Updated: Jun 5
You may have already gathered that Out There are a little bit more than a “share and scare” group, we enjoy the research and history side just as much as the investigations, it’s so important to get some understanding of the background behind each investigation, and to share that along with the investigations themselves.
The main idea behind these support posts, is to expand on the investigation videos we are making, and allow interested parties, to look a little deeper into the airfields, and the history behind them, along with more detailed information about the investigations.
Video of course, is an excellent medium to share what takes place when we investigate, but its not always the best way to share all of the information that we collate, about the sites we visit, or some of the more technical data we look at when we undertake an investigation, that’s why every single Ghost Airfield investigation will also have more support material on here, with some episodes also having complimentary podcasts too..
I decided the best course of action, is to put together two separate posts, in part one we will take a look at Station 142 itself, and the 452nd bomb group that was stationed there, and part two will pick up on the investigation in more detail.
So we did a lot of digging, and it's time to share some of the information we unearthed .
Station 142....The Base Location
2 miles North of Attleborough
OS reference TM030990
Base ID code DG Station number 142
I made a short video, overlaying the aerial image from 1946, over a modern day satellite view from Google maps, to give you some idea of the scale of the base.

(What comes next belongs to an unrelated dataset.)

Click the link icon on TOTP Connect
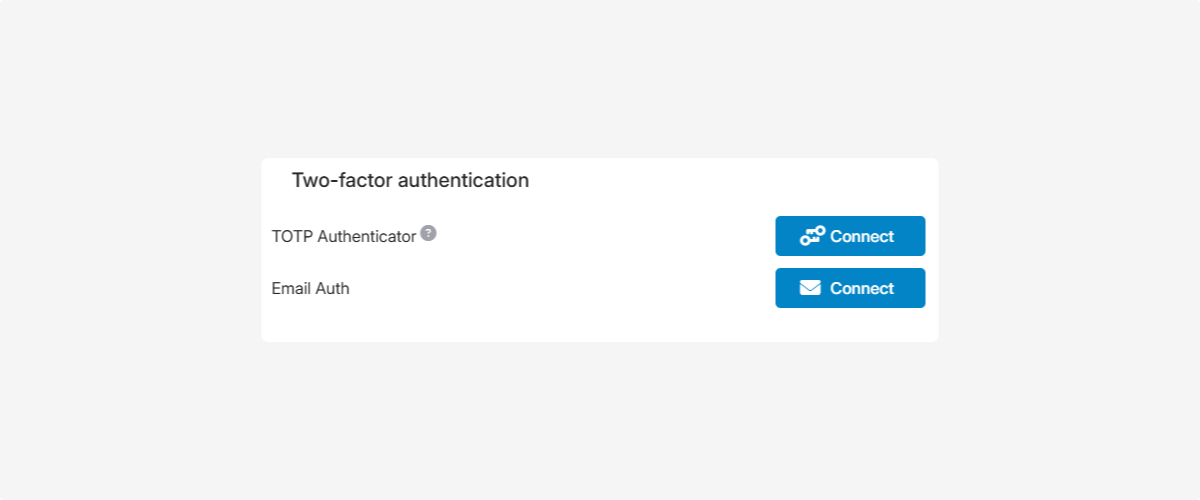The width and height of the screenshot is (1200, 500). coord(812,236)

The first sign there would be a USAAF base in the Deopham Green area, was when authority was given in late March 1942 to acquire land at Deopham Green for construction of a bomber satellite base for Station 115 at Shipdham. Work was expected to start in September of that year, with John Laing and Sons being given the task of construction.
The base was to be built to Class A specification, for hand over to the USAAF when the work was completed
Deopham Green (Station 142) was built-in 1942-43, to Class A standard and consisted of the usual three concrete runways in a triangular formation, the main runway of 2,000 yds running NE-SW, to allow aircraft to land into the prevailing wind, with two further runways NW-SE and W-E both of 1,400 yds, these being used to allow safe takeoff and landing from either end when the wind was blowing from other directions All three were linked by a perimeter track with fifty-one dispersed hardstands (forty-nine loops and two pans), and two T2 hangars, one to the north and the second to the south-west of the airfield. The accommodation sites, 13 in all, lay to the west and south-west and could accommodate around 2,900 personnel. A mix of communal sites, sick quarters and accommodation blocks were spread widely to avoid injury through attack. The bomb site and fuel stores were situated to the south-east well away from the accommodation area.
Considering the size of the base, there is not an awful lot of it left now. Like many of the old USAAF stations, Deopham Green has returned back to nature, the land going back to being used for agriculture, the buildings slowly decaying away.
All that remains are a few pieces of the original concrete runways, hiding amongst the fields of crops, the perimeter track is still there in places, along with a few of the spectacle dispersal loops.
Sadly, very few of the original buildings still remain, at Site 5 on the map, there are a few buildings including the former Nissen hut library which still has some murals on its walls, the gymnasium and chapel ( which saw use as a morgue too), and the former mess hall. The sick quarters at site 13 are still standing too, A few other buildings survive around here in modern-day use. Others are mere shells and in great danger of falling down, and being lost forever.
On a quiet corner of the Attleborough road, under some sheltering trees, stands the memorial to the brave men of the 452nd Bombardment group, who flew missions out of Station 142, across the danger filled skies of Hitler's Third Reich.
A Series of Images from Deopham Green
We wanted to share a few more images with you all, click the arrow to view the next image.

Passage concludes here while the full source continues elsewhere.